He likes Netflix and hates crossword puzzles because everything has changed and he doesn’t know any answers anymore. They invented a new world and gave birth to new people while he didn’t exist. How the hell is he supposed to know who the 39th President of the United States was? When did they get so many of them? Before he died, they were only on the 28th. He likes the cars and doesn’t quite appreciate Indian food that is too spicy for his palate. He does understand the concept of inflation but every trip to the supermarket feels like being robbed in broad daylight.
“We can afford some strawberries, Steve.” Diana picks the crate that he tries to shove back into the fridge and puts it into their cart.
She bites her lip around a smile, and he feels his face grow hot.  
Just looking at the price tags is making him mildly sick.
“You could eat for a week on that,” Steve mutters under his breath but doesn’t try to remove anything else from the cart. She will probably send him to wait for her in the car if he does, he suspects, and chooses not to mention that strawberries are not even in season.
Diana shakes her head, her expression sympathetic. “Not anymore, I’m afraid. Not for a while.”
He huffs through his nose.
She loops her arm through his while he ignores an older lady with a young girl giving them curious looks.
Half the time, he can’t help but feel like he is drowning in information that seem to come easily to everyone but him.
He learns not to ask questions when he is not ready for answers.
The snow falls two weeks later, thick flakes that come late at night and turn the world outside the bedroom window into something enthralling and surreal.
Steve is sprawled half over her, his head on Diana’s chest and her arms wrapped around him, his breathing yet to be found. He can feel her fingers thread through his hair, damp with sweat, her heart hammering away in earnest into his ear.
He tries to shift his weight off of her. “I’m heavy,” he slurs, utterly spent, but Diana tightens her hold on him.
“I like it,” she whispers into his hairline and he doesn’t have it in him to protest. Not when there is a smile in her voice and he is too boneless to move.
He likes feeling every inch of her body with every inch of his. Can’t get enough of her.

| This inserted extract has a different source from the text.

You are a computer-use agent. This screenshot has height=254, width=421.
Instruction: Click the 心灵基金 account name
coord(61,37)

There is still an edge of desperation to her touch sometimes – like she can’t hold him close enough, like she is scared that he might slip right through her fingers. Steve is not afraid of losing her, not really. Not the same way she had lost him for a hundred years. But he is, too, because she is the best thing that has ever happened to him and he doesn’t trust it to last. Doesn’t trust whatever powers-that-be that spin the wheel of fortune high above them and dictate their fates not to screw him over. It has happened before, after all, and he wouldn’t be surprised.
However, that is not to say that he doesn’t trust Diana. He trusts her more than anyone in all of creation and part of him knows that he should be wary of it, but he is not. She sees right through him when even he wants to look away. She takes him apart and puts him back together without losing even the small parts in the process, and somehow in the end he is a better version of himself than he was before. She calls him out on his bullshit but so does he, without hesitation, and sometimes it feels like a balance.

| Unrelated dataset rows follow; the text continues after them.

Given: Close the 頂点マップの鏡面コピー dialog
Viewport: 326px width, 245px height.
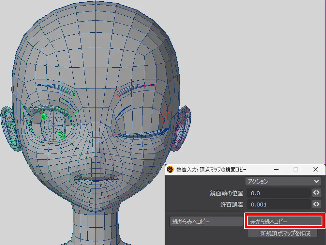Looking at the screenshot, I should (x=315, y=170).
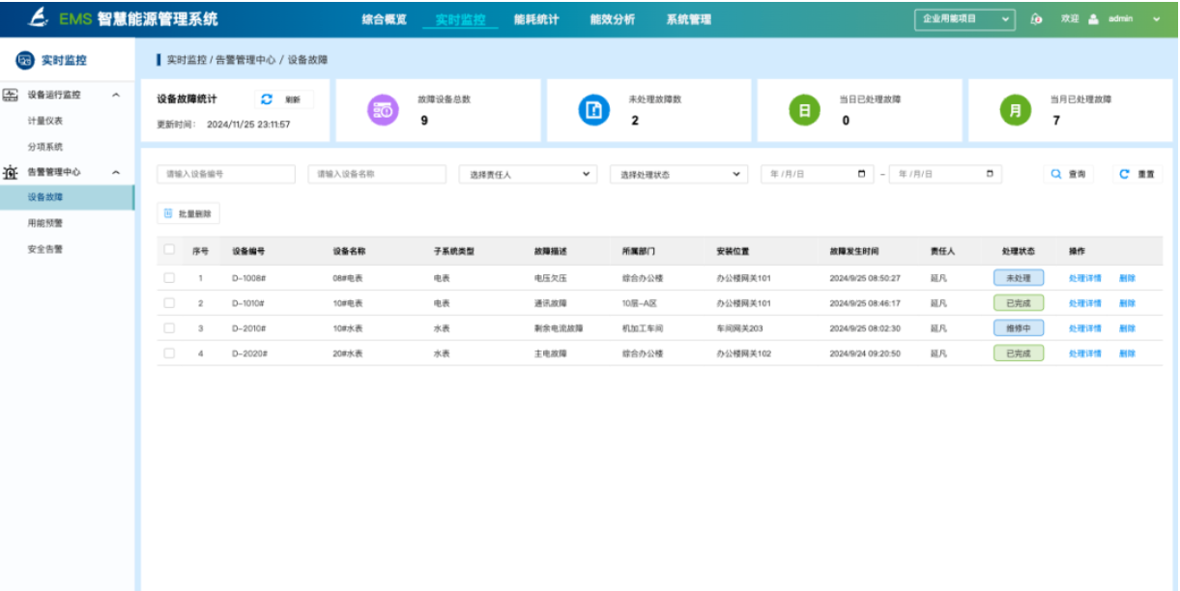Image resolution: width=1180 pixels, height=591 pixels.
Task: Select the checkbox for row D-2010#
Action: [169, 328]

Other times, it makes him want to laugh.
They will both have to figure this out one way or another eventually, but he is not in a hurry. Truth is, he wouldn’t have minded spending forever doing just that.  
“Like Veld,” Diana says quietly when he starts to doze off, snapping him back into wakefulness.
Steve focuses on the snow storm. He feels her sigh against him and holds her closer still.
“Do you remember Veld?” He asks. Can’t help but ask. Can’t help but ask so many things.
The memory is strikingly bright in his mind, every word, every touch seared into his brain for the rest of eternity. But, technically, it has only been three weeks for him. It has been a century for Diana. He wouldn’t have faulted her memory for getting blurry.
He feels her hand move through his hair once more. “I do.”
“What do you remember?” Steve traces a pattern over her shoulder with his fingers as the whiteness outside grows nearly absolute.
“Charlie singing,” Diana whispers, smiling.
“Somewhat off-key,” Steve adds with a chuckle, a low sound rumbling in his chest.
She laughs a little and he feels the curve of her lips when she brushes a kiss to his forehead. “Us dancing,” she continues.
“Swaying,” he corrects her like she did back then.
“Swaying,” she echoes, amused. “The room above the inn…”
This time, when Steve pulls back and props himself up on his elbow, Diana doesn’t stop him. His gaze trail over her face. He brushes her hair from her cheek, so drunk on her he can’t think straight.
“Yeah?” He smiles.
She grins back at him, and then laughs, her eyes crinkling, and the sound of it makes his heartbeat stutter and trip in his chest.
Talking about the past makes him realize how fleeting the present could be, and how uncertain the future is, no matter how carefully they plan it. There are reasons why this can’t work out, and reasons why it will. He decides that Diana’s smile belongs with the latter category.
Steve wants to live forever because he wants to never forget. Not anything, not a single thing. For other reasons, too, but mostly this, he thinks. Until she kisses him, and he forgets how to think for a long while.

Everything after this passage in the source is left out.